OBJECTIF DE LA TÂCHE: Recopiez fidèlement l'extrait de la critique du Conformiste ci-dessous, en commençant par « Réalisateur dont le » et en allant jusqu'à « et la dépression. ».

TEXTE FOURNI:
****************************************
Réalisateur dont le nom est mythique et dont on m’a allègrement parlé, je n’avais, avant ce film, rien vu de Bernardo Bertolucci. Le conformiste est un film qui nous conduit dans les couloirs du fascisme italien des années 1930, interrogeant l’adhésion à un tel courant et les différentes manières par lesquelles cet allant s’exprime. Jean-Louis Trintignant y campe un “dottore”, ne souriant jamais mais s’exprimant dans un italien parfait, aimé de la plupart de ses connaissances mondaines, et qui mène, dans un Rome décadent, une histoire d’amour avec une femme qu’il va bientôt marier. Jean-Louis Trintignant y est impeccable, dégageant une noirceur qui n’est jamais dite, comme une sorte de lente agonie. Je me suis demandé si ça n’était pas peut-être aussi un film sur la modernité désenchantée et la dépression.
Sont également explicitées une enfance et une pré-adolescence chahutées, marquées par la démence d’un père, l’exubérance dépressive d’une mère, les moqueries et humiliations de ses camarades, et peut-être avant toute chose l’agression sexuelle subie, alors qu’il n’est qu’enfant, par un un chauffeur sur lequel il finit par tirer. Alors qu’il expose cette scène à un prêtre, dans l’obscurité du confessionnal, la frontière entre le rêve et la réalité s’affine. Avec une question qui semble traverser ce personnage, mais surtout l’homme d’Église : quel est le péché capital : la sodomie ou le meurtre ?
****************************************
DONNÉES FOURNIES:
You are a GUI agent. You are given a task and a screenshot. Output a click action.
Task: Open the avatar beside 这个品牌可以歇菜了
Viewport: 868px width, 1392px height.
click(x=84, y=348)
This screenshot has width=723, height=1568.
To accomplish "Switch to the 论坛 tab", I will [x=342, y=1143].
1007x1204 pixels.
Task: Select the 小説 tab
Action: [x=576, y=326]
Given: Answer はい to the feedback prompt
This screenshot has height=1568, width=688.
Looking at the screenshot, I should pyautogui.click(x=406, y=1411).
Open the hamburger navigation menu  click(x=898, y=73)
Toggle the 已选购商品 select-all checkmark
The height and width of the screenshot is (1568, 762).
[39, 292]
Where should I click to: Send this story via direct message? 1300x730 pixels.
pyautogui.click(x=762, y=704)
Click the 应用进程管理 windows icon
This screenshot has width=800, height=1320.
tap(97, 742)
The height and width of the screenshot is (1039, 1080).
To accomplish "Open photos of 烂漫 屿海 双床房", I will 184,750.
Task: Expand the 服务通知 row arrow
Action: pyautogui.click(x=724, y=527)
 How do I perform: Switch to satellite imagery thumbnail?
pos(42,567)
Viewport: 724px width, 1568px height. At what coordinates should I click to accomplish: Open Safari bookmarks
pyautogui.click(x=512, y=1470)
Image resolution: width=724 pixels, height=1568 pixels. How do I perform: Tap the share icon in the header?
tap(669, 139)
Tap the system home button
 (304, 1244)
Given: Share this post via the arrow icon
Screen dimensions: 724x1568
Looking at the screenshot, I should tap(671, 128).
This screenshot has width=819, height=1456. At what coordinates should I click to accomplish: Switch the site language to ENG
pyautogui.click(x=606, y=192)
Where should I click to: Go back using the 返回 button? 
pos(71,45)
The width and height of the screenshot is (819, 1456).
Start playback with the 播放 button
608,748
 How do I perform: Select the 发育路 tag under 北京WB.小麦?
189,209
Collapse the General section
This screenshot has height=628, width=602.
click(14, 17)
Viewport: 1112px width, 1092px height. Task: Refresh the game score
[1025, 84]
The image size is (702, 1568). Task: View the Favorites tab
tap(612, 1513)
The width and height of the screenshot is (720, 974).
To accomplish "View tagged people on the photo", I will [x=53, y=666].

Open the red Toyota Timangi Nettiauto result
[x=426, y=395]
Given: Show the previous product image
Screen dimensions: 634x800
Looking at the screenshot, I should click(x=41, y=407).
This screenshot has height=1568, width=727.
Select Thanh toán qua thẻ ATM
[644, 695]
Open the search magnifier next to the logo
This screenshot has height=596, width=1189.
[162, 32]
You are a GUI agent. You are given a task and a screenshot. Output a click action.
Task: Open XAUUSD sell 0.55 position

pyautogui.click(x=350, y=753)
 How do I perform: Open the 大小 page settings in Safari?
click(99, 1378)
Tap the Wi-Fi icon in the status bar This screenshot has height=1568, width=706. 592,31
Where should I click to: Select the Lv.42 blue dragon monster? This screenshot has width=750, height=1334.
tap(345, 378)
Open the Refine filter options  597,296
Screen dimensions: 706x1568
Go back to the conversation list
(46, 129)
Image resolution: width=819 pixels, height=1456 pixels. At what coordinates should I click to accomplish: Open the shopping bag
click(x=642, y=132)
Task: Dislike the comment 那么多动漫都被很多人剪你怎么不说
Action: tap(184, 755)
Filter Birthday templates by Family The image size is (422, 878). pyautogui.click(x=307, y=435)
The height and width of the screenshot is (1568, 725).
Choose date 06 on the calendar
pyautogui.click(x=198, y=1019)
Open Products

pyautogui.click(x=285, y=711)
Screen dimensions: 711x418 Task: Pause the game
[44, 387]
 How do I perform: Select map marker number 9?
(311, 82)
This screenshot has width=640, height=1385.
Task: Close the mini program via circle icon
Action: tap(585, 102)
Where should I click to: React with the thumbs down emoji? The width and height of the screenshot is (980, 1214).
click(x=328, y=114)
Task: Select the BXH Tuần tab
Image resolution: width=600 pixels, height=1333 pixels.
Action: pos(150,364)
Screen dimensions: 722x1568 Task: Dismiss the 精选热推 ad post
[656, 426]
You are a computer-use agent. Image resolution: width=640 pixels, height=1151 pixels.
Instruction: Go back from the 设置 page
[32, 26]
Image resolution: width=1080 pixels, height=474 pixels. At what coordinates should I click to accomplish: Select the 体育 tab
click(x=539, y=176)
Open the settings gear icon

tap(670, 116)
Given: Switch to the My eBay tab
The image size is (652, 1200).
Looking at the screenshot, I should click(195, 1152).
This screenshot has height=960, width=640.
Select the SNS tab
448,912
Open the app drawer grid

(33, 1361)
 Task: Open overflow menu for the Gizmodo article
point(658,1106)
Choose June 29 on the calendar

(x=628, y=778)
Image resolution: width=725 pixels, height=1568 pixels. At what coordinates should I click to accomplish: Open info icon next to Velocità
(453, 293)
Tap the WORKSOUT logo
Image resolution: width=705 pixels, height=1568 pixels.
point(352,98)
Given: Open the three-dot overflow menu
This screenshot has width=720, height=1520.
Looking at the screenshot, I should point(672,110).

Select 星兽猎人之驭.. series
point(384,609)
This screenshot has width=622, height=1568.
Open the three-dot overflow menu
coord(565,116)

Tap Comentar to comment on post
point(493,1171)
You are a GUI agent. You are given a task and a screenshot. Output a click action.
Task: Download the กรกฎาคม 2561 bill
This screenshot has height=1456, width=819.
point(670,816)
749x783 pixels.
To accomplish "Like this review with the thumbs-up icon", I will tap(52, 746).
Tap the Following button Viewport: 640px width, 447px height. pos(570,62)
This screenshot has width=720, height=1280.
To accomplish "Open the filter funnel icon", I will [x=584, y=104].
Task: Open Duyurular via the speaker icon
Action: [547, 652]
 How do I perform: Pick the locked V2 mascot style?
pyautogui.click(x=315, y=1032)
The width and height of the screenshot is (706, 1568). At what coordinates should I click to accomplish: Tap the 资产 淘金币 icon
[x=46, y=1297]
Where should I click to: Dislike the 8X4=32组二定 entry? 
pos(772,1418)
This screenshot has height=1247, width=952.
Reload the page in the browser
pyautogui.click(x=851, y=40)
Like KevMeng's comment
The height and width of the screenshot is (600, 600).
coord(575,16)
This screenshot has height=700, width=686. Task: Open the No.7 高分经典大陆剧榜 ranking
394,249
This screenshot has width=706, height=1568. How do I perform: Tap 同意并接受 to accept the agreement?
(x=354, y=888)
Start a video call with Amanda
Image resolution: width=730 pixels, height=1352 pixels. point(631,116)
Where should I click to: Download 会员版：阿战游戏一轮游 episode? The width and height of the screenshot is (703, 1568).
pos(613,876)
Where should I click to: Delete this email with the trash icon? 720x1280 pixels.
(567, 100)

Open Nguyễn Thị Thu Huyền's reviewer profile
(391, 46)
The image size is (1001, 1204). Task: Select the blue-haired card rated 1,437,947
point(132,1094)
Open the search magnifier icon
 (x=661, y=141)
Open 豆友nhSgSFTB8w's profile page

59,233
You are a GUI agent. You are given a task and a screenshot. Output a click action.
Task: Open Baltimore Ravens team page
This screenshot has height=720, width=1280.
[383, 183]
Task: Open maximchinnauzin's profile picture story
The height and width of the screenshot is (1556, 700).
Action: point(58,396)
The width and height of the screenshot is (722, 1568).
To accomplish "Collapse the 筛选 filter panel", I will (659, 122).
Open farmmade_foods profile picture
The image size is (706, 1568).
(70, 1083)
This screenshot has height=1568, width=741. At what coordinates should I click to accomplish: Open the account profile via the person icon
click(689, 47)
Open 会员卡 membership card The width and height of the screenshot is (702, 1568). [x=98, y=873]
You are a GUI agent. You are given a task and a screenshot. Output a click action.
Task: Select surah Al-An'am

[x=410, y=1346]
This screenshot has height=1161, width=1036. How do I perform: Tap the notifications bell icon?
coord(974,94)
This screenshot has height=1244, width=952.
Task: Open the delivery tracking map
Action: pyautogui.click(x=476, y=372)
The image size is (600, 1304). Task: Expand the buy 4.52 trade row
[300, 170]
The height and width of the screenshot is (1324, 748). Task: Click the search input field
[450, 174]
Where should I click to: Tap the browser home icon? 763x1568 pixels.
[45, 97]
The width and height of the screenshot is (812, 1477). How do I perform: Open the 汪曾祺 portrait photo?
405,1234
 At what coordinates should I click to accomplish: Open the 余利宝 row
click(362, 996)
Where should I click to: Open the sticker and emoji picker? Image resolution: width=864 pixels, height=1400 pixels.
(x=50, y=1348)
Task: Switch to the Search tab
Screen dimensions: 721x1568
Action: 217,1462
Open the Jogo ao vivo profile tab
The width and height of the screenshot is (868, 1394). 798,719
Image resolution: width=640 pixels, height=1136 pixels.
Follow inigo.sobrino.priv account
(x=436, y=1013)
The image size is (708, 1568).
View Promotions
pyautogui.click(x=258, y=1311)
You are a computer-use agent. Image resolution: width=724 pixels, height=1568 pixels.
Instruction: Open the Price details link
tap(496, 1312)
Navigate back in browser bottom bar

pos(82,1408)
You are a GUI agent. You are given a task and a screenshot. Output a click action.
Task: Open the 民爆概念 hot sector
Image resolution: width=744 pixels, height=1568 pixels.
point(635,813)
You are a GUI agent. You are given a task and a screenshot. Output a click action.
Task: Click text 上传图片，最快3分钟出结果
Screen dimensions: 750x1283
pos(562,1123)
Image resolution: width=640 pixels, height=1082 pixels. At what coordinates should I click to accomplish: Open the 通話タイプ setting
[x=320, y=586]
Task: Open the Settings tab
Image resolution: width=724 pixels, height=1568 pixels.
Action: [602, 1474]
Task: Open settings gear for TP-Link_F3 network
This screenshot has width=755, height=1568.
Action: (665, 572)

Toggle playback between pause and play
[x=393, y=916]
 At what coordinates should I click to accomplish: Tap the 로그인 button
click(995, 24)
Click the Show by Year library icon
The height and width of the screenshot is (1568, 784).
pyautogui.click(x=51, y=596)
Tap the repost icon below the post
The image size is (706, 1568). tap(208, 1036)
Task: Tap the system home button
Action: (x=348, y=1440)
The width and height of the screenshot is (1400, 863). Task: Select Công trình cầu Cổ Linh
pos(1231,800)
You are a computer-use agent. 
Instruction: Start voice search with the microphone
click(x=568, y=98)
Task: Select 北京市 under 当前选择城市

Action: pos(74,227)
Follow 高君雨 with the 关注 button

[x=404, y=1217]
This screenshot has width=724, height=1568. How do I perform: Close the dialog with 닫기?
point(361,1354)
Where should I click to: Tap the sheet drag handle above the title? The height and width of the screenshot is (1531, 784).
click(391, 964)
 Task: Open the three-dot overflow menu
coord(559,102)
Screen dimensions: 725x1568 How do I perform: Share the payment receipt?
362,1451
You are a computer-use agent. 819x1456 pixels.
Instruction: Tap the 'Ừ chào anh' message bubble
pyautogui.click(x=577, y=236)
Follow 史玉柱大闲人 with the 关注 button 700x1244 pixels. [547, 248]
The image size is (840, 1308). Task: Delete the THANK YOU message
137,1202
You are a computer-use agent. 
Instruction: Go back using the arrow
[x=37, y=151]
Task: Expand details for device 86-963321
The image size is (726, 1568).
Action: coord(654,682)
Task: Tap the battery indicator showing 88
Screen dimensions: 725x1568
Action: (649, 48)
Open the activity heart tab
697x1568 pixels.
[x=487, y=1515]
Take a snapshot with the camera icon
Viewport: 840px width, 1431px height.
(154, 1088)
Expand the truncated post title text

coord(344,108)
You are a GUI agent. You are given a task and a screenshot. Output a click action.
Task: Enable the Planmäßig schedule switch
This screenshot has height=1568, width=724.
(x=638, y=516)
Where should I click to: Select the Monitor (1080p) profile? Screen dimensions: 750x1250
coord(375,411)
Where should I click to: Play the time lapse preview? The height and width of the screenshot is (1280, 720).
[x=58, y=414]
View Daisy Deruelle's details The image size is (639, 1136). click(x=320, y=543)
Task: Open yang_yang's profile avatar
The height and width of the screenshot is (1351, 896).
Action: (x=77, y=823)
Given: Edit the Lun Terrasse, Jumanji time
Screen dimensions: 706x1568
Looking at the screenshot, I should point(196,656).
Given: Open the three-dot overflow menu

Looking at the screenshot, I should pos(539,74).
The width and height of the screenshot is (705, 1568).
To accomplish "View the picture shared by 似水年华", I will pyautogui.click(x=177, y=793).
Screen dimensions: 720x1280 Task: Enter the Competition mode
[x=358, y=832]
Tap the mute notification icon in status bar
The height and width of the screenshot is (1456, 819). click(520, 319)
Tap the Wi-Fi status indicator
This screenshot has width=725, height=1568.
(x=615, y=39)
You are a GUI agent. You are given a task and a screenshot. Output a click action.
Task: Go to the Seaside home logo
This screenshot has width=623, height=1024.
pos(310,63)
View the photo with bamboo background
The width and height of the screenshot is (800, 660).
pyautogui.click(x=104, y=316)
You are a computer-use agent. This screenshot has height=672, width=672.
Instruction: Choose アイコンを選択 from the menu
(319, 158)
****************************************
CORRIGÉ DE L'EXERCICE:
Réalisateur dont le nom est mythique et dont on m’a allègrement parlé, je n’avais, avant ce film, rien vu de Bernardo Bertolucci. Le conformiste est un film qui nous conduit dans les couloirs du fascisme italien des années 1930, interrogeant l’adhésion à un tel courant et les différentes manières par lesquelles cet allant s’exprime. Jean-Louis Trintignant y campe un “dottore”, ne souriant jamais mais s’exprimant dans un italien parfait, aimé de la plupart de ses connaissances mondaines, et qui mène, dans un Rome décadent, une histoire d’amour avec une femme qu’il va bientôt marier. Jean-Louis Trintignant y est impeccable, dégageant une noirceur qui n’est jamais dite, comme une sorte de lente agonie. Je me suis demandé si ça n’était pas peut-être aussi un film sur la modernité désenchantée et la dépression.